Please duplicate the lines from the line with "Locate an element" up to and including the line with "linkedin-icon is located".

___ The records ___

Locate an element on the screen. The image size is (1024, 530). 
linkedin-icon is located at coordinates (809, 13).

___
___ The records ___

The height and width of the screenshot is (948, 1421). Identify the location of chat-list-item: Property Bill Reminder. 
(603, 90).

___
___ The records ___

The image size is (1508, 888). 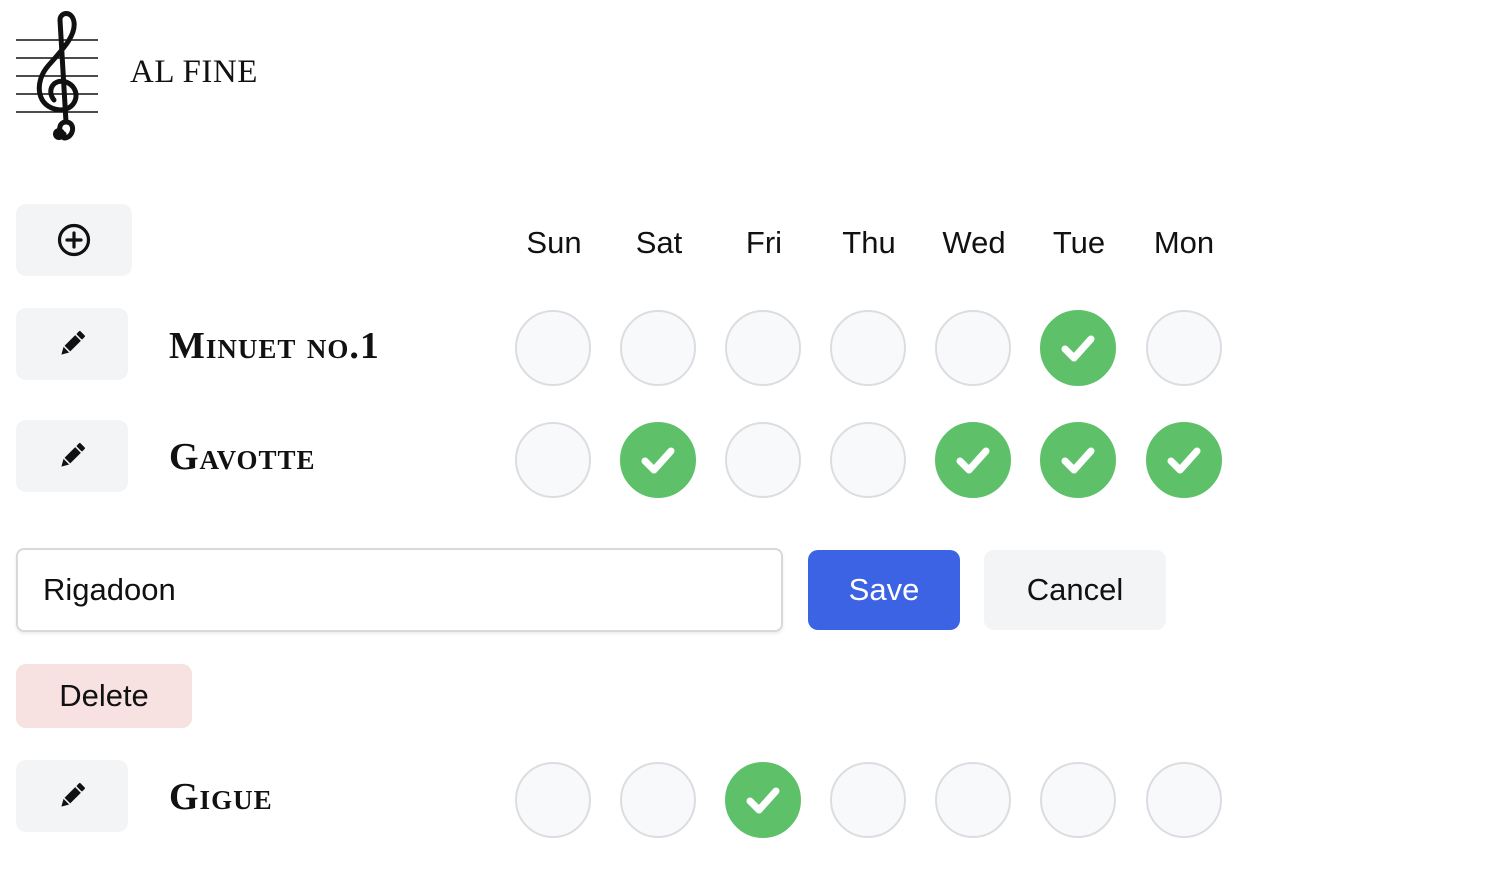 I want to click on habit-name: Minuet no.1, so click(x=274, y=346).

___

- [Reply to the task]
Locate an element on the screen. The image size is (1024, 530). 
linkedin-icon is located at coordinates (809, 13).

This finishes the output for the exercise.